“GMO” is a common term used to describe foods made from organisms (plants, microorganisms and animals) that have been created using technology called genetic engineering. Genetic engineering allows scientists to copy a gene with a desired trait from one organism and put it into another.
Purpose of GMOs
Humans have modified crops and animals to suit their needs and tastes for thousands of years. Crossbreeding, selective breeding and mutation breeding are examples of traditional ways to make these genetic changes, and they have been used to create crops like modern corn varieties and seedless watermelon. These methods often involve mixing all the genes from two different sources. For example, today’s strawberries are a cross between a strawberry species native to North America and a strawberry species native to South America.
Modern technology allows scientists to use genetic engineering to take a specific beneficial gene, like insect resistance or drought tolerance, and transfer it into a plant without also transferring undesirable genes, which sometimes occurs in traditional plant breeding. The reasons for genetic modification today are similar to what they were thousands of years ago: higher crop yields, less crop loss, longer storage life, better appearance, better nutrition or a combination of these traits.
Some GMO plants have been modified to improve their nutritional value. An example is GMO soybeans with healthier oils – higher oleic acid – that can be used to replace oils containing trans fats. Scientists are continuing to look for new ways to develop foods with increased nutritional value and other useful traits.
Safety of GMOs
Multiple agencies within the United States government work to regulate GMOs, including the U.S. Food and Drug Administration (FDA), the U.S. Environmental Protection Agency and the Animal and Plant Health Inspection Service in the U.S. Department of Agriculture. Each agency plays a part in ensuring GMOs are safe for human, plant and animal health. For example, the FDA makes sure foods from the GMOs it regulates meet the same safety standards as the non-GMO version. The three agencies also monitor the impact of GMOs on the environment.

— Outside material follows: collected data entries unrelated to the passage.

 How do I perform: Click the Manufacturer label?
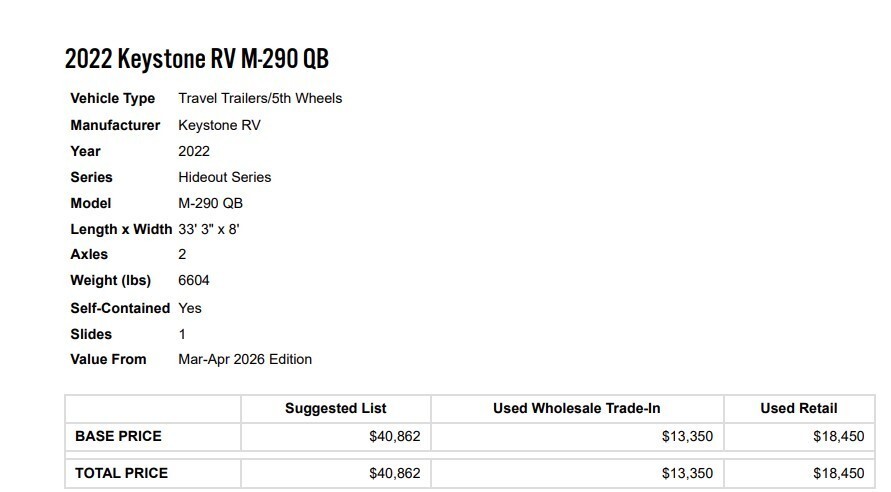click(x=115, y=125)
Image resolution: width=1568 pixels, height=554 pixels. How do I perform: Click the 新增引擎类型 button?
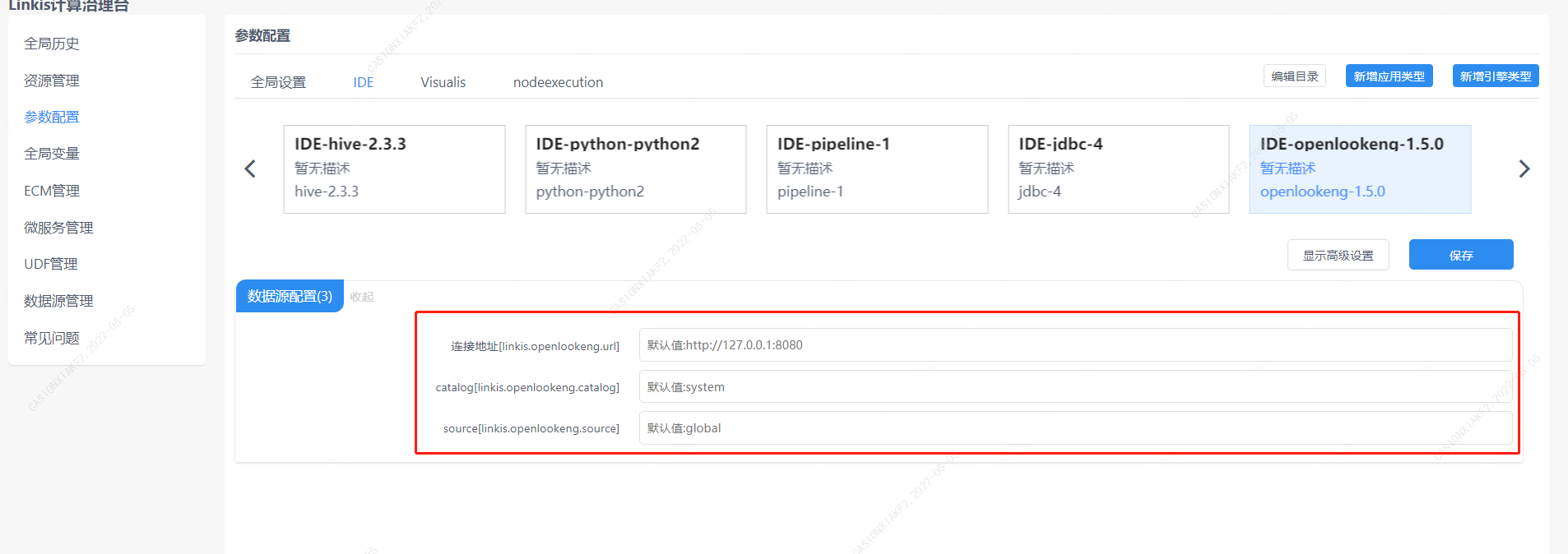tap(1495, 76)
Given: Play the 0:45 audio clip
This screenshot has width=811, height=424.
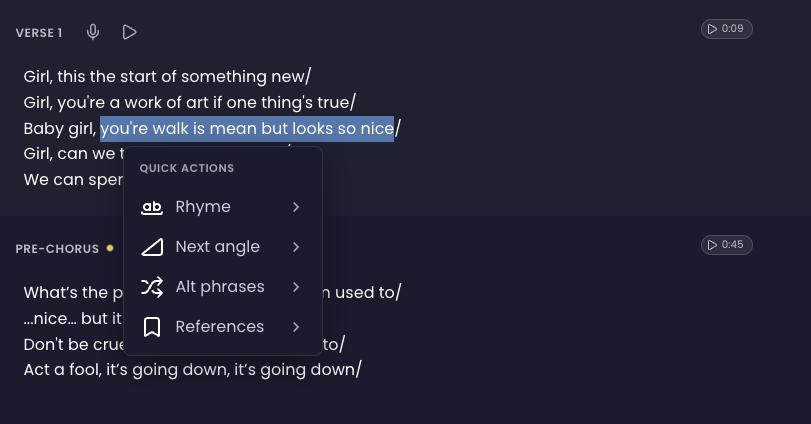Looking at the screenshot, I should [x=726, y=245].
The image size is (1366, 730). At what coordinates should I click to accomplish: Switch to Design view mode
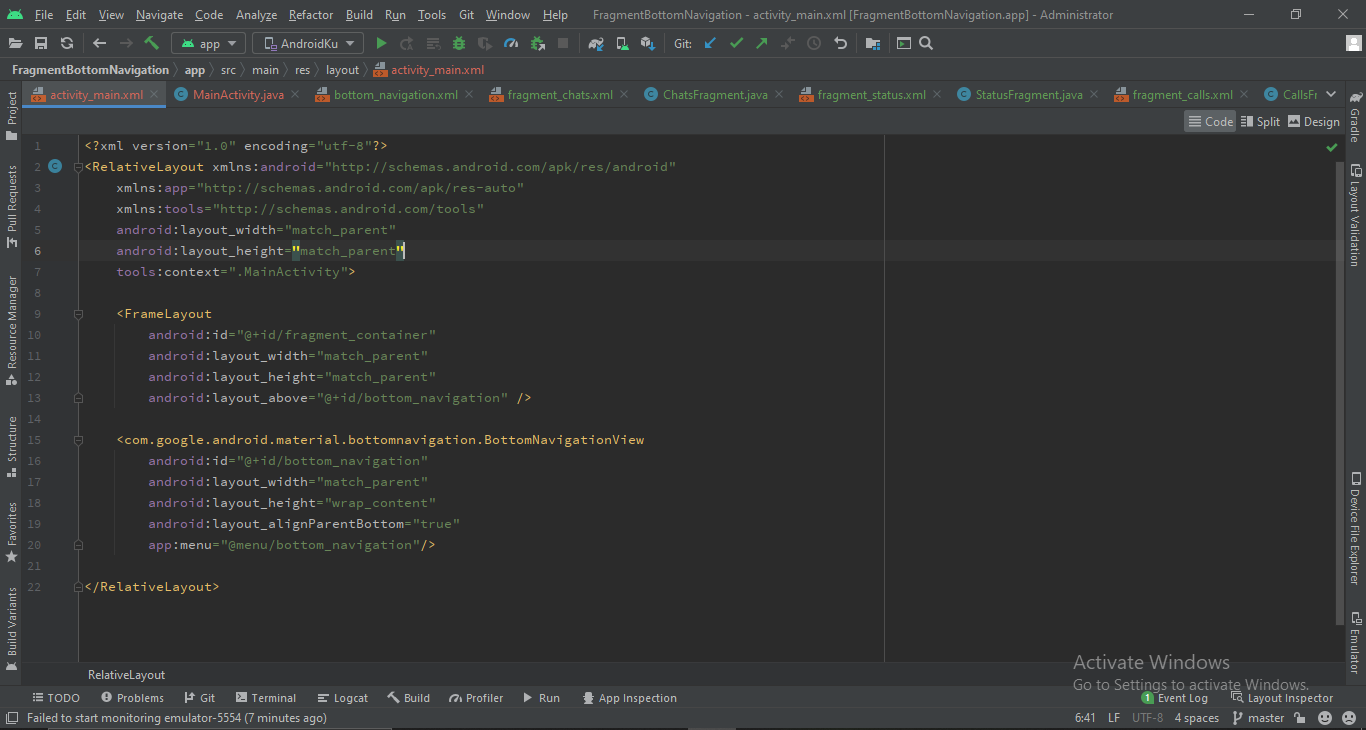(x=1314, y=121)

Research shows GMO foods currently on the market are no more likely to cause allergic reactions than non-GMO versions of the same foods. Most food allergies are caused by allergens found in just nine foods: peanuts, tree nuts, milk, eggs, wheat, soy, sesame, shellfish and fish.
The way GMOs are created allows scientists to know precisely which new proteins are produced in a plant. Scientists perform tests to make sure these new proteins are not allergens. This type of testing, called allergenicity testing, is always part of the process for developing GMOs. As part of this testing, developers consider whether any substances added to the food have characteristics of allergens, such as whether they come from an allergenic source.
Learn more about GMOs and their impact on your health at fda.gov/feedyourmind.
Updated Food Labeling
Certain types of GMOs have a disclosure that lets you know if the food is a bioengineered food. Bioengineered food is the term that Congress used to describe certain types of GMOs when they passed the National Bioengineered Food Disclosure Standard.
The Standard establishes requirements for labeling foods that humans eat that are or may be bioengineered and defines bioengineered foods as those that contain detectable genetic material that has been modified through certain lab techniques and cannot be created through conventional breeding or found in nature.